Originaly posted in critiques, got no attention, people seem pretty literate here.

Book is Sci-Fi, if you liked I, Robot by Isaac Asimov then you should not only understand this story O mine you should like it.

This story doesn't involve furries, its just a Sci-Fi novel, any feedback would be great, I'm already trying to revise the first chapter a little but any suggestions would be great.

http://www.furaffinity.net/view/1312942


----------



## M. LeRenard (May 23, 2008)

First off, I like to advertise this thread as much as possible.  Next time post there.

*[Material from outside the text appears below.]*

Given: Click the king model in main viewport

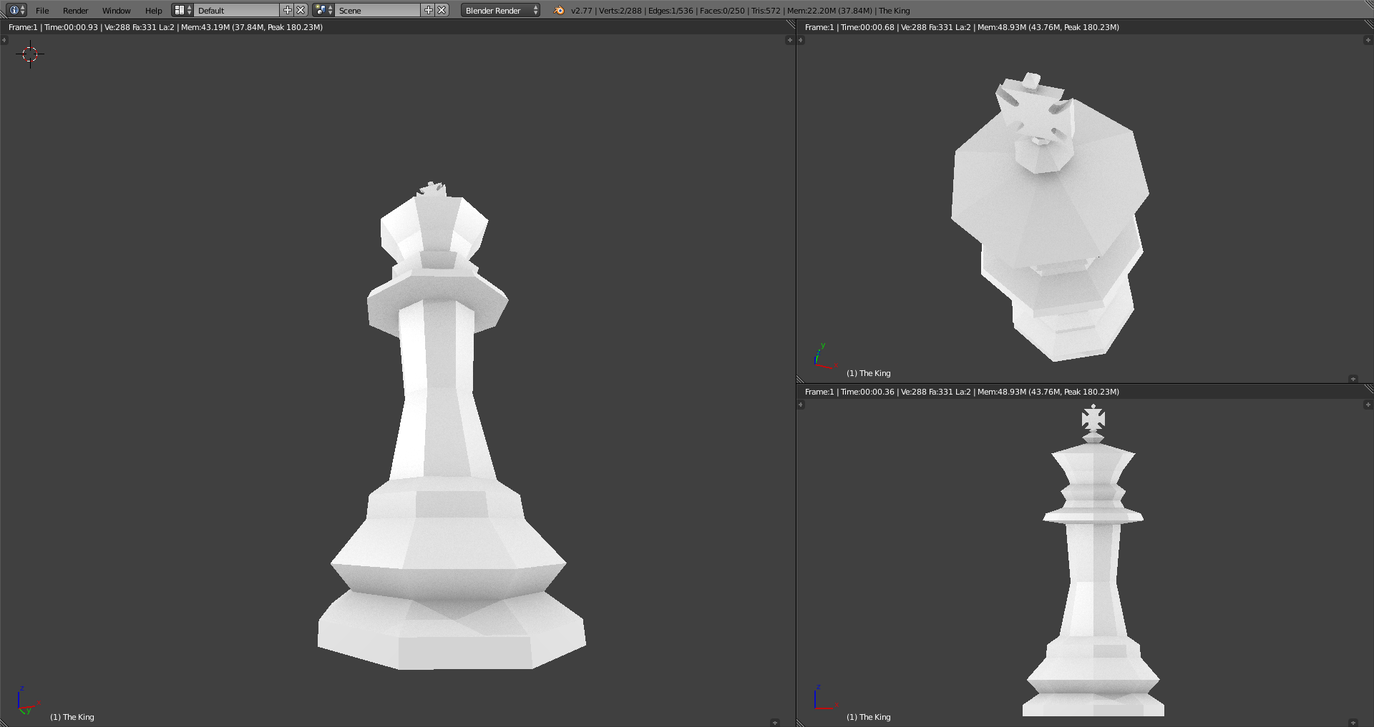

I only glanced at this one (read around 10 pages), but I can see you make most of the relatively common errors.
#1: Don't rely on spell check.  Go back through the work yourself and fix everything it misses (which, in this case, was a lot).
#2: Go back and review your basic grammar: punctuation, sentence structure, etc.  Especially how to use the comma.  Just a few simple rules memorized, and your work will look a whole lot cleaner.

Specifics... I think you've got a good style in the works, what with the sarcasm and rather methodical progression of events (which fits, since the MC is a robot), but it'll take a bit more refining to make it work right.  The quip about Leonard Nimoy, for example, seemed to just come out of nowhere.  I'd give examples of how you could fix things, but the main progression is just going to come from practice and natural evolution of your writing style.  Maybe what I would suggest is to keep going for a bit (a month or two) without looking back, then come back to this first part and look it over again.  If you're anything like me, you'll find a million things you don't like about it, and you'll start thinking how you can fix them.  Do this enough times, get outside help for what you don't think you can fix yourself, and you'll end up with some good stuff.
Just keep in mind (in general), everything has to have a purpose in the writing, and it all needs to be one piece.  Then go from there.
And don't get too excited about publishing.  The last thing you want to do is rush a novel, because you'll regret it later.  Put that thought WAY at the back of your mind for now, I would advise.


----------



## Aryeonos (May 24, 2008)

Dont you edumacate me, with Yo words, you hoser! I'll go be stupid on my own time foo'!

Now leave usssssss before we get pisssssssy and ssssssstuff.

Well, at least you reinforcred my own thoughts, exept the publishing bit, I have my own spooky reasons for stateing that...Plagurizing's a bitch on the internets.


----------